*Problem to work on*.
Print the line that contains "Task: Click the Step frame button", then every line after it until the entries end, exactly as they read; do not include pictures.

*Supplied entries*.
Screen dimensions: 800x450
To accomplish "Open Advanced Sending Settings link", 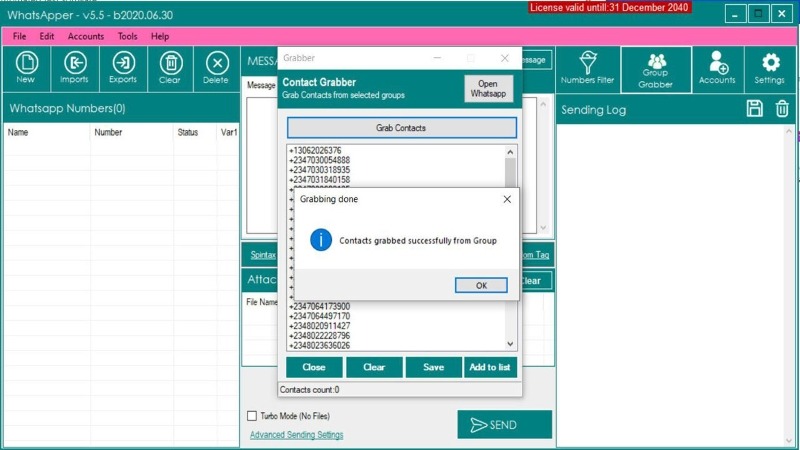I will (x=296, y=435).
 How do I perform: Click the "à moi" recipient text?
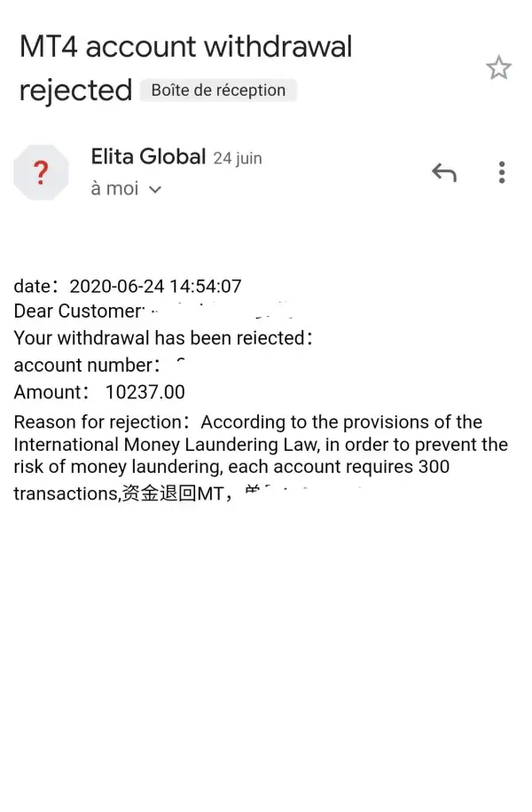coord(114,188)
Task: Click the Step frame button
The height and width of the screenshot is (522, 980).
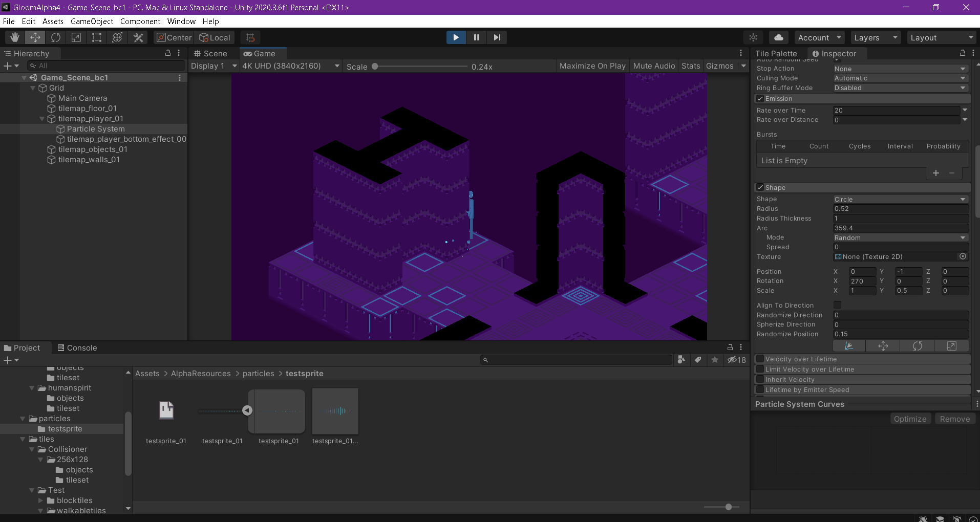Action: click(497, 37)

*Finished exercise*.
Task: Click the Step frame button
The height and width of the screenshot is (522, 980).
Action: click(497, 37)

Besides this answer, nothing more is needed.